“倘若呦呦與你兩情相悅,我或許會少些顧慮,可呦呦的性子……”沈岳山輕嘆道。
蕭華雍的目光望著窗外紛紛飄落的大雪,從失神到漸漸聚焦,眼底是難以撼動的堅定:“王爺肺腑之言,雍感激于心。”

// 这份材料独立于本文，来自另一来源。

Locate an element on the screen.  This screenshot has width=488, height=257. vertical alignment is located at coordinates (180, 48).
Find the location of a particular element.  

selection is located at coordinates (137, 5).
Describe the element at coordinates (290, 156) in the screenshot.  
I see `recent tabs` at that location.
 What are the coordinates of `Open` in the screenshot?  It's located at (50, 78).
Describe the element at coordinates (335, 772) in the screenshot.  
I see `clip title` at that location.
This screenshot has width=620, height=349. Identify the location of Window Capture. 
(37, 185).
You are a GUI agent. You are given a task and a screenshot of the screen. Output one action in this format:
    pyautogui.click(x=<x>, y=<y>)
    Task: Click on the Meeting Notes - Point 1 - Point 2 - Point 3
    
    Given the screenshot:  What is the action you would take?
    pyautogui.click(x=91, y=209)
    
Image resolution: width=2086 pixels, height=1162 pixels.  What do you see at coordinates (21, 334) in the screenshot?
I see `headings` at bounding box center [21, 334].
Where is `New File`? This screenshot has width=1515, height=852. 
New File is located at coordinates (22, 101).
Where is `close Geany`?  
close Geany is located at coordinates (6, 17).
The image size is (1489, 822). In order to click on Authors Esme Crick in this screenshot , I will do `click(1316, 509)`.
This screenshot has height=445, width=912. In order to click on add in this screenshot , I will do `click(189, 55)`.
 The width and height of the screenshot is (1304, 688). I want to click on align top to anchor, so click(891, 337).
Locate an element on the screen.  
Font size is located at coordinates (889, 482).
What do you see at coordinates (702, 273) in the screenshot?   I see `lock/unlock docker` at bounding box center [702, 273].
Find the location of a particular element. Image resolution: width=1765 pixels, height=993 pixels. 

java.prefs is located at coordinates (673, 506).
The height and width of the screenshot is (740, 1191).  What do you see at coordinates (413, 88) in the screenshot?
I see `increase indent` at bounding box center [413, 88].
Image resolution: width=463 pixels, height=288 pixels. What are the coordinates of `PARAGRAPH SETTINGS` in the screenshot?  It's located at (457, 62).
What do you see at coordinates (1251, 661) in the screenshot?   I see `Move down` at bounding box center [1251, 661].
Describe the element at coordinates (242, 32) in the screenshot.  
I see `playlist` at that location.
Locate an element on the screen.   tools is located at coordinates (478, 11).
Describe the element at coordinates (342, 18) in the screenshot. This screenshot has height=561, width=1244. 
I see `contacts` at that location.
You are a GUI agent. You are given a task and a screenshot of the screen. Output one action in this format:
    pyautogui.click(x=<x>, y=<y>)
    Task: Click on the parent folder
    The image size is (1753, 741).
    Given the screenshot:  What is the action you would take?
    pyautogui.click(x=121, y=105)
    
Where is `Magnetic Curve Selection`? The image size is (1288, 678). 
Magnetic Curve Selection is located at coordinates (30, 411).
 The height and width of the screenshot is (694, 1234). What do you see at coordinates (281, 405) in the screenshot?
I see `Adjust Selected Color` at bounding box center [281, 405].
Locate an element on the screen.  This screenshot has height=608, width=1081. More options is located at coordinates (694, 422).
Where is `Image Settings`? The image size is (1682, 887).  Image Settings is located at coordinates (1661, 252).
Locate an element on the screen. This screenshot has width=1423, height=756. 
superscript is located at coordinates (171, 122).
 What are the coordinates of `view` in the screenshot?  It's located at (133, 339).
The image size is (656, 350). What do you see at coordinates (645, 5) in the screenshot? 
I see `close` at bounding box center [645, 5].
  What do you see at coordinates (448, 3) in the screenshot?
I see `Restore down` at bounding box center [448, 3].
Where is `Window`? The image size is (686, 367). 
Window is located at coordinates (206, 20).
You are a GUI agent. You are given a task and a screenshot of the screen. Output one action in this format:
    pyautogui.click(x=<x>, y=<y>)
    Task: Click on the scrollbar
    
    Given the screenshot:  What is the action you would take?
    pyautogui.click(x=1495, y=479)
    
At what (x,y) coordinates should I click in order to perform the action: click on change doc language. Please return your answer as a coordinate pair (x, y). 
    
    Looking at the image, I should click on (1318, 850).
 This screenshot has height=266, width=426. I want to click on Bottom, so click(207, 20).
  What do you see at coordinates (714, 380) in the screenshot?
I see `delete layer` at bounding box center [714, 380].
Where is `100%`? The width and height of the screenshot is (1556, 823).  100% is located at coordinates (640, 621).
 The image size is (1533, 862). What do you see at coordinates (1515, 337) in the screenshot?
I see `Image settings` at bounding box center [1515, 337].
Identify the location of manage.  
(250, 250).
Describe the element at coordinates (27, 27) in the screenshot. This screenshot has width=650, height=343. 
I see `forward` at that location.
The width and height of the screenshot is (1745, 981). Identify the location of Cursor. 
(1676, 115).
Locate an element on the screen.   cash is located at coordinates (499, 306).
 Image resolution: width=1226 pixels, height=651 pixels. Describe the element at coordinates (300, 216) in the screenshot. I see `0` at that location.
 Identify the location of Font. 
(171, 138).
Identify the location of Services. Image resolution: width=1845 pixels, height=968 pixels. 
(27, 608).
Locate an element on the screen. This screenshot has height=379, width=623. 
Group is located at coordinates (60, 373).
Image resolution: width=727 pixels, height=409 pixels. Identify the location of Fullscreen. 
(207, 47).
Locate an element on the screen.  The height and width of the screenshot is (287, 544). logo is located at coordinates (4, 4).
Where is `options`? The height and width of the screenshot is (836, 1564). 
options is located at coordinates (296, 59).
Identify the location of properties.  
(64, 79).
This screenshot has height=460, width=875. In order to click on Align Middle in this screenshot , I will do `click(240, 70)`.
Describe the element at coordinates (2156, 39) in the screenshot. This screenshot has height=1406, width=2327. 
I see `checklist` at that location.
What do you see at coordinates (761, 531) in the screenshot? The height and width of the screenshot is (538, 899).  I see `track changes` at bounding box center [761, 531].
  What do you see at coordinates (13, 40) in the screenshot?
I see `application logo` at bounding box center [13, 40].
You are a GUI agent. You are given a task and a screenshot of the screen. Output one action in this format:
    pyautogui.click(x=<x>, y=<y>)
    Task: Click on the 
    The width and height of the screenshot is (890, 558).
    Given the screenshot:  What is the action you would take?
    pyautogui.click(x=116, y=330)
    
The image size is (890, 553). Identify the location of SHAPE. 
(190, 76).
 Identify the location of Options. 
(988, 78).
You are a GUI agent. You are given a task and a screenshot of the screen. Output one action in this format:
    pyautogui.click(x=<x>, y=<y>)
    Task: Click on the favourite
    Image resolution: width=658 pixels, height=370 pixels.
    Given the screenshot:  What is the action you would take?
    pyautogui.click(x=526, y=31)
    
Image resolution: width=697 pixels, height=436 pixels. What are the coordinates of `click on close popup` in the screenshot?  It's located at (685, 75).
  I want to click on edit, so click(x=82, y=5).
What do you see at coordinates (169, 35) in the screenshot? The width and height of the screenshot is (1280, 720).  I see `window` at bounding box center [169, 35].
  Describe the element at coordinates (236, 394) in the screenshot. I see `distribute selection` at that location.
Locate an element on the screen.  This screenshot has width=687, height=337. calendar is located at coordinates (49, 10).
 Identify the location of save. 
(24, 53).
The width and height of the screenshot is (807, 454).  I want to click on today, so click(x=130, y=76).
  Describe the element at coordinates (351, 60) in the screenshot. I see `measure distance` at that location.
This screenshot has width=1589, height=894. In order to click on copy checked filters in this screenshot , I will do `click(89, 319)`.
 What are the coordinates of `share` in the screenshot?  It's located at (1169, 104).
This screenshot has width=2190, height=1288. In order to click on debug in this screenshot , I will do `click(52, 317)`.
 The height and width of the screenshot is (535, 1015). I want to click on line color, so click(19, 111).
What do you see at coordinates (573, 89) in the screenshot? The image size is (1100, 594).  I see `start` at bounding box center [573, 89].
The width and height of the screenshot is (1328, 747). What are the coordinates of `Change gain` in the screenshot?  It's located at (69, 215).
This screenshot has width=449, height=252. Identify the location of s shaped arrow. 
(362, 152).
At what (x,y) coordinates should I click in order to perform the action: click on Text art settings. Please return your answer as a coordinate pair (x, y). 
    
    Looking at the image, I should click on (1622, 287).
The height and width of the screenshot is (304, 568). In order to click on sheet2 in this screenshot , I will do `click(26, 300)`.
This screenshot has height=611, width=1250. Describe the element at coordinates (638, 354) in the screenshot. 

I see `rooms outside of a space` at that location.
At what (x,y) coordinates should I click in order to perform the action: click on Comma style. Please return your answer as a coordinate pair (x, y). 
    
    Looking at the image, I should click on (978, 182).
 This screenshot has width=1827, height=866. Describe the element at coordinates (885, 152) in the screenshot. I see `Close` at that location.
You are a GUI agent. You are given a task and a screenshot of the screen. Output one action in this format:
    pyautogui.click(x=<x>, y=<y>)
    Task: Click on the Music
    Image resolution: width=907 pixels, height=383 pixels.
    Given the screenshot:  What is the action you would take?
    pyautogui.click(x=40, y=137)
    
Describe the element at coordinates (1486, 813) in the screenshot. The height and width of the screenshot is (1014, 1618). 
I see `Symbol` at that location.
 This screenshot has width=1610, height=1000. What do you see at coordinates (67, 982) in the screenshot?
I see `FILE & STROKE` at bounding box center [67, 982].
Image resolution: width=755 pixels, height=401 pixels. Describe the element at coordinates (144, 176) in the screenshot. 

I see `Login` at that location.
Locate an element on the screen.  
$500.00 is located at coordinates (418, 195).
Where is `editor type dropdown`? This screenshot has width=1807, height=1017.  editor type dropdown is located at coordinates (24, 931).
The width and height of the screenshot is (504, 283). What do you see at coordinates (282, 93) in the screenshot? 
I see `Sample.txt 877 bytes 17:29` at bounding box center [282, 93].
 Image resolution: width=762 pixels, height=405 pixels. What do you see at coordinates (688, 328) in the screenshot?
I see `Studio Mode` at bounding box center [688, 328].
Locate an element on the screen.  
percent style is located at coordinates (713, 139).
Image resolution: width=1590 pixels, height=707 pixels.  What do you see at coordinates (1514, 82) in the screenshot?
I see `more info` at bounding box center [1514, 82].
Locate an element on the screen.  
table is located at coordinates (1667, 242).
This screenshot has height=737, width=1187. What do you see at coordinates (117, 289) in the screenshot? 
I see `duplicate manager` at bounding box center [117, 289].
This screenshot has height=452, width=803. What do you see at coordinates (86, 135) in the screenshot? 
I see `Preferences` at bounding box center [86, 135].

他轉頭,不躲不閃對上沈岳山的目光:“呦呦自小立志棄情絕愛,她心智堅韌,輕易不會動搖。我知王爺與世子所憂,憂我日后一廂情愿,愛而不得,心生怨懟,借此行傷她之舉。”
沈岳山頷首。
“當日世子也曾對我言及,我信誓旦旦道此心不變,此情無悔。”蕭華雍緩緩綻開唇角,笑容在火光下,似春風般輕柔溫暖,“今日王爺待雍以誠,雍亦如此言,王爺定時不信。”
“不信。”沈岳山干脆吐出兩個字。
蕭華雍笑容加深:“我便像王爺許諾,他日我若無力再去求呦呦之心,定會及時收手,放她回西北,絕不會因此傷她一絲一毫。”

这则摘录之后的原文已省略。